**Exercise details**
Rewrite the stretch from the start of the material through the line containing "(x=259, y=298)", requests included, multiplying every coordinate in the answers by 0.85 and rounding to whole numbers with halves rounded up. Leave the pictures out.

─── Supplied material

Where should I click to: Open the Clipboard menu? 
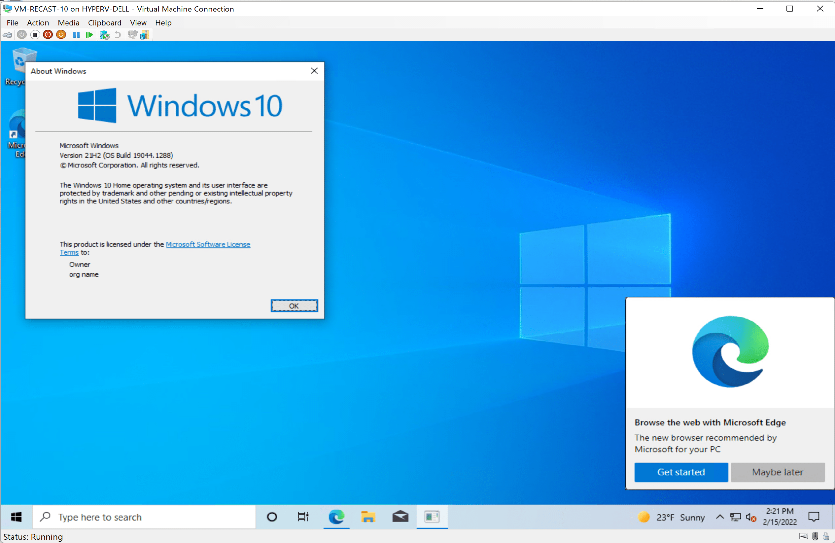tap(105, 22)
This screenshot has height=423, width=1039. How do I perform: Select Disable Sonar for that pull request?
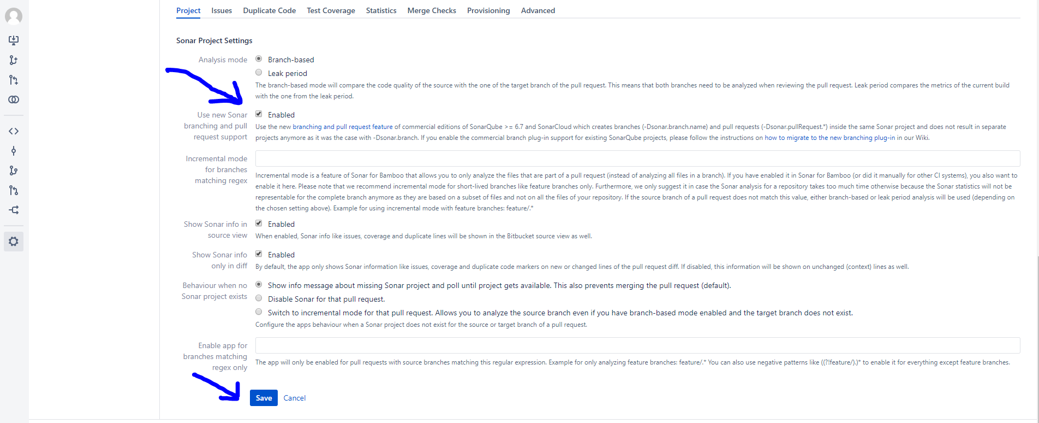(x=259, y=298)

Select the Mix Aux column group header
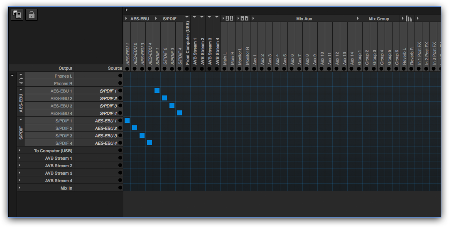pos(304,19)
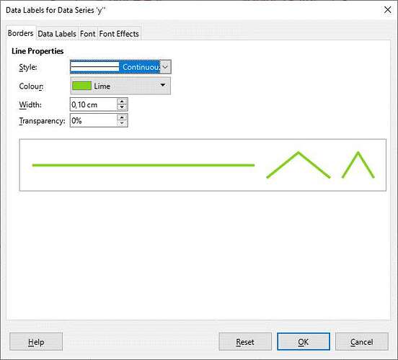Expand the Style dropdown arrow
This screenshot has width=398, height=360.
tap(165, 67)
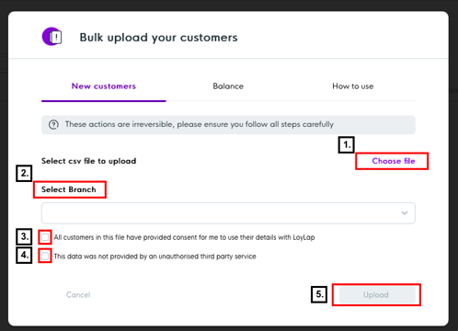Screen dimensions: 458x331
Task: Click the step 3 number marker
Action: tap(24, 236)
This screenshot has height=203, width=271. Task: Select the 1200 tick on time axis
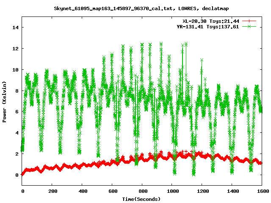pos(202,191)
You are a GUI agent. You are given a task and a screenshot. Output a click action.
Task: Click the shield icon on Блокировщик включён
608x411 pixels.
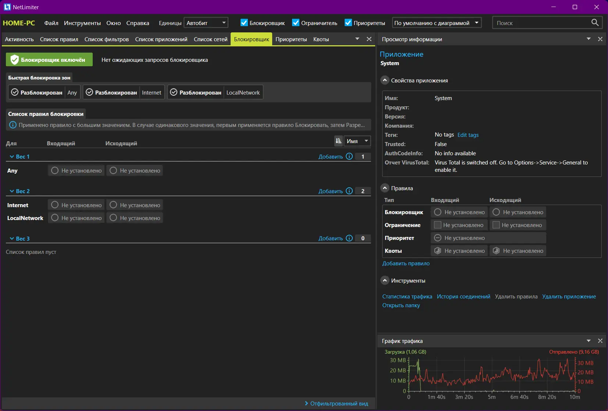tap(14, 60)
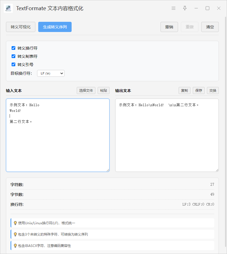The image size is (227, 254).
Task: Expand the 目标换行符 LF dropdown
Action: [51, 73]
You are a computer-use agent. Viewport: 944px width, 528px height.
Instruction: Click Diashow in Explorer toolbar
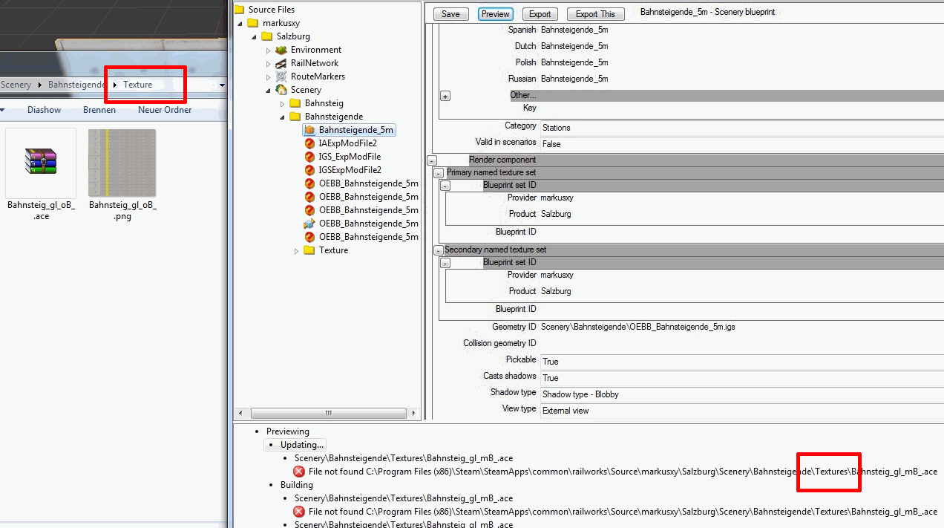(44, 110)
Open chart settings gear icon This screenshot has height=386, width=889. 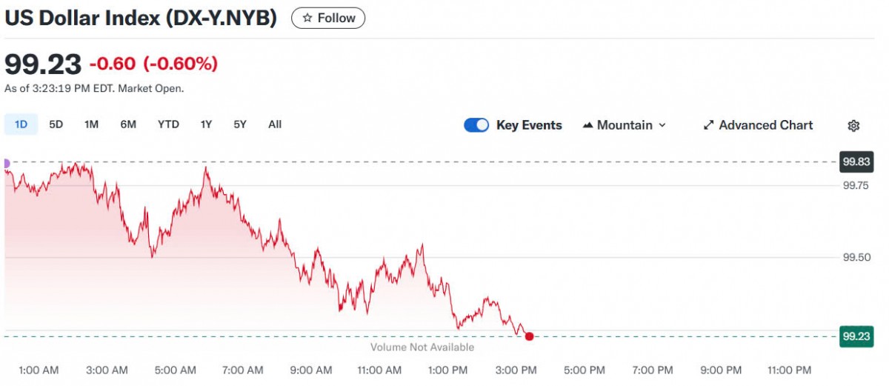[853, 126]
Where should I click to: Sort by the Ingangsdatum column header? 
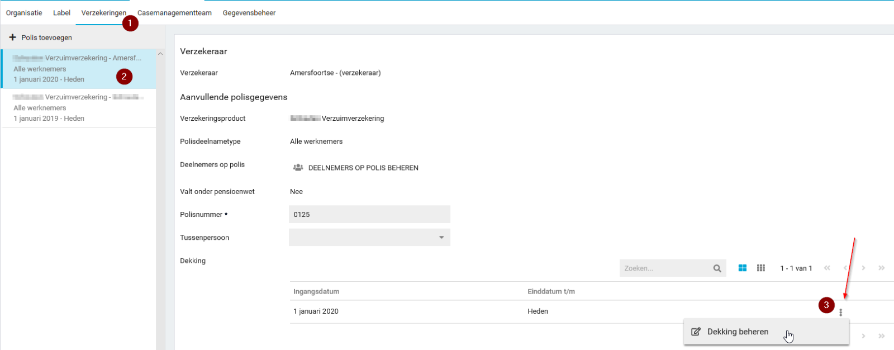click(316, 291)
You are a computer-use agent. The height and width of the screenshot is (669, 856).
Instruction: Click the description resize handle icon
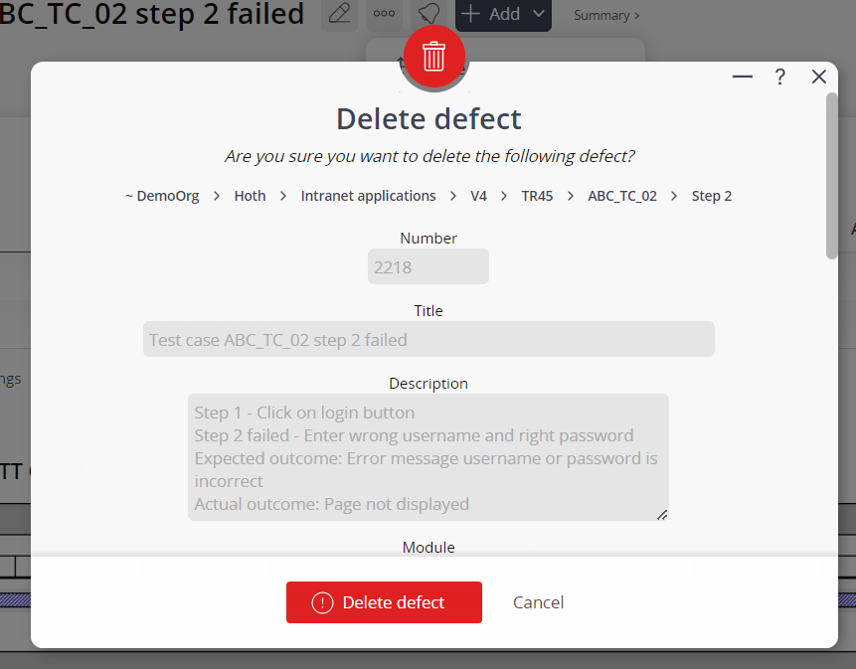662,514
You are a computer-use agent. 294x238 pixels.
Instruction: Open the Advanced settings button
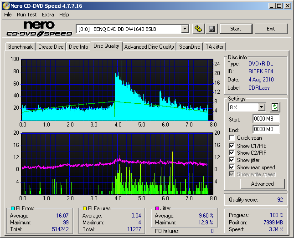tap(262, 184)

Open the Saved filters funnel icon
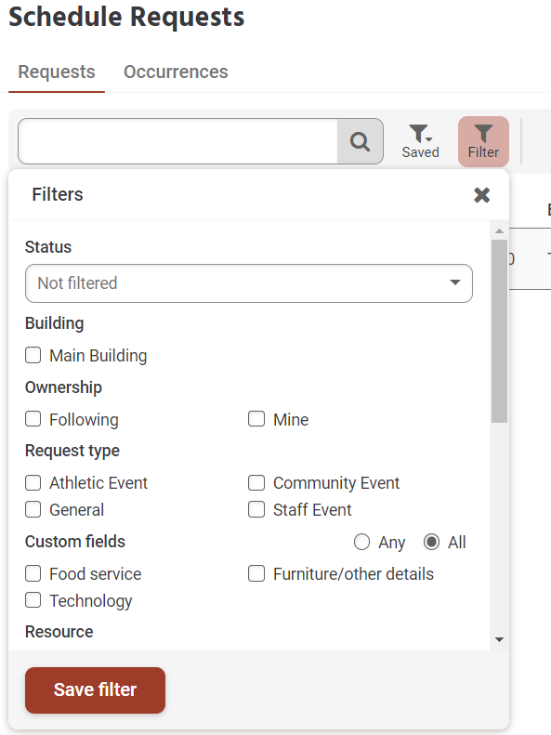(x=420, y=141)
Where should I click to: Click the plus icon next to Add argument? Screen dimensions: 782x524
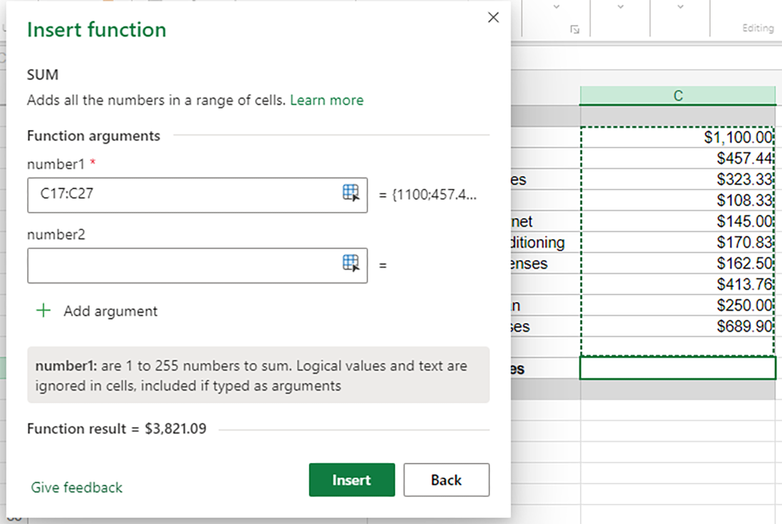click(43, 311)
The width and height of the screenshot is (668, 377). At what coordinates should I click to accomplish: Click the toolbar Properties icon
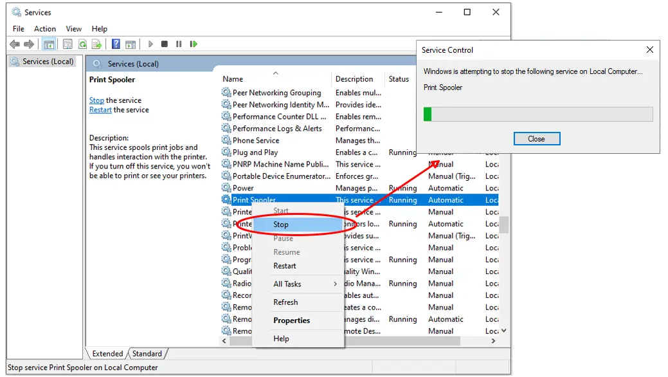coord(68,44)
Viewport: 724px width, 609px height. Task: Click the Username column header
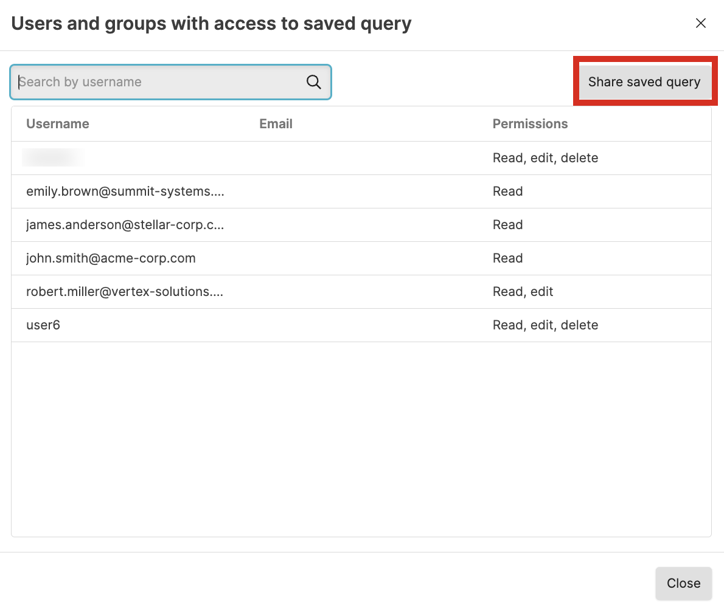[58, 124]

──────

**Answer in full**
Where should I click to: Open the Clipboard menu? 
tap(89, 19)
This screenshot has height=423, width=1039. How do I perform: Select Disable Sonar for that pull request?
(x=220, y=253)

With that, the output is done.